Rafael Viñoly Architects' new venue in Leicester turns traditional idea of theatre 'inside-out'
As an anchor for redevelopment of the St. George’s Conservation Area in downtown Leicester, Curve seeks to engage with the life of the community. To fulfill this mission, Rafael Viñoly Architects designed Curve as a theater turned 'inside out', where production, construction, craft, and technical components are exposed to public view and integrated into the experience of the street.
A four-storey, louvered curtain wall on the southeastern façade reveals to pedestrians the two main performance venues, the 750-seat main theater and the 350-seat black box theater, which are situated on opposite sides of the main stage and surrounded by the public ground-floor lobby. Since the stage, lobby and pavement are all at the same level, with ample visual connections, the theatrical performance is unified with street life.

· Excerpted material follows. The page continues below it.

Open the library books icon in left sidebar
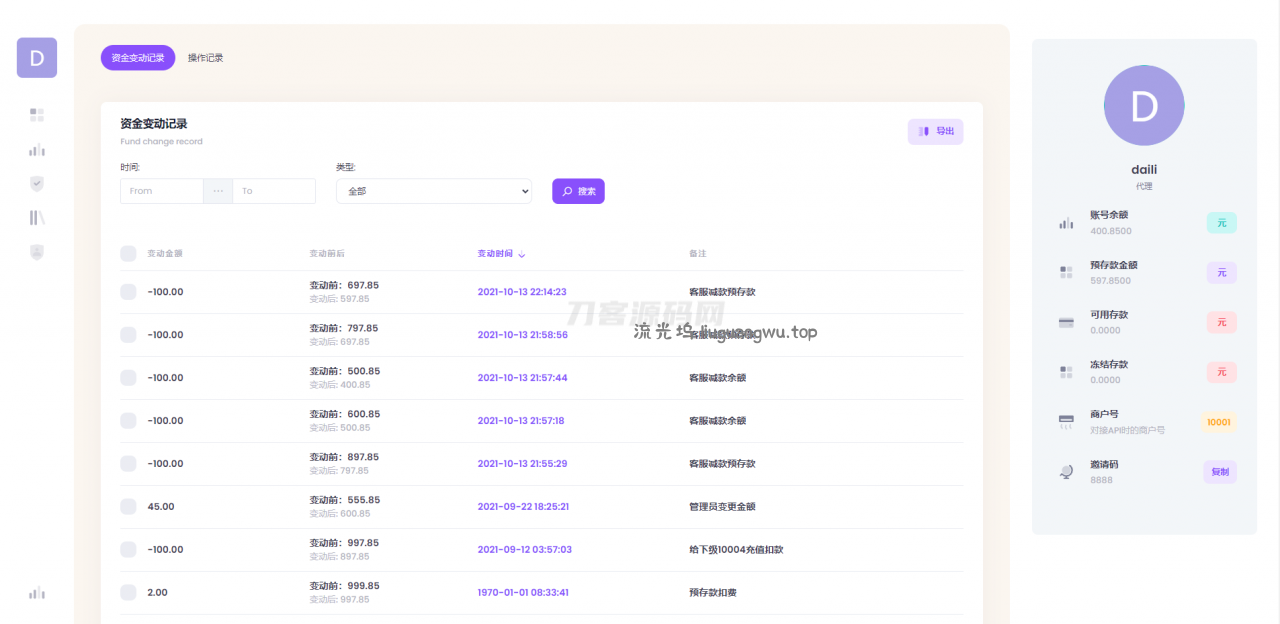The image size is (1280, 624). (37, 218)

The lobby is conceived of as another performance site, used in conjunction with or separately from the main stage. Four metal shutters that rise into the overhead fly space are used to create a variety of performance configurations combining the lobby, the theaters, and the street. Moveable sidewalls control visibility to the lobby and street. A second-floor balcony located just inside the glass curtain wall provides another vantage point for watching such 'out-of-the-box' performances, in addition to a panoramic view of the city. Metal louvers on the south-facing glass screen the building to diminish the effects of solar gain inside the lobby.
Four-storey rectangular volumes on the west and north obscure a parking structure, and materially coordinate with historic buildings in the neighbourhood. They contain administrative offices, production facilities, dressing rooms, rehearsal spaces, the box office, a recording studio, and other storage and support needs. Circulation balconies at upper levels overlook the foyer and allow physical and visual connections between staff, performers, and the audience that activate a dramatic, engaging public space.
No distinction is made between front and back-of-house; double-height workshops and production spaces feature glass walls that expose production activities and make them a visible part of the spectacle. Sets and props, and even actors emerging from their dressing rooms, all must cross the lobby to reach the stage, further integrating the audience into the performance.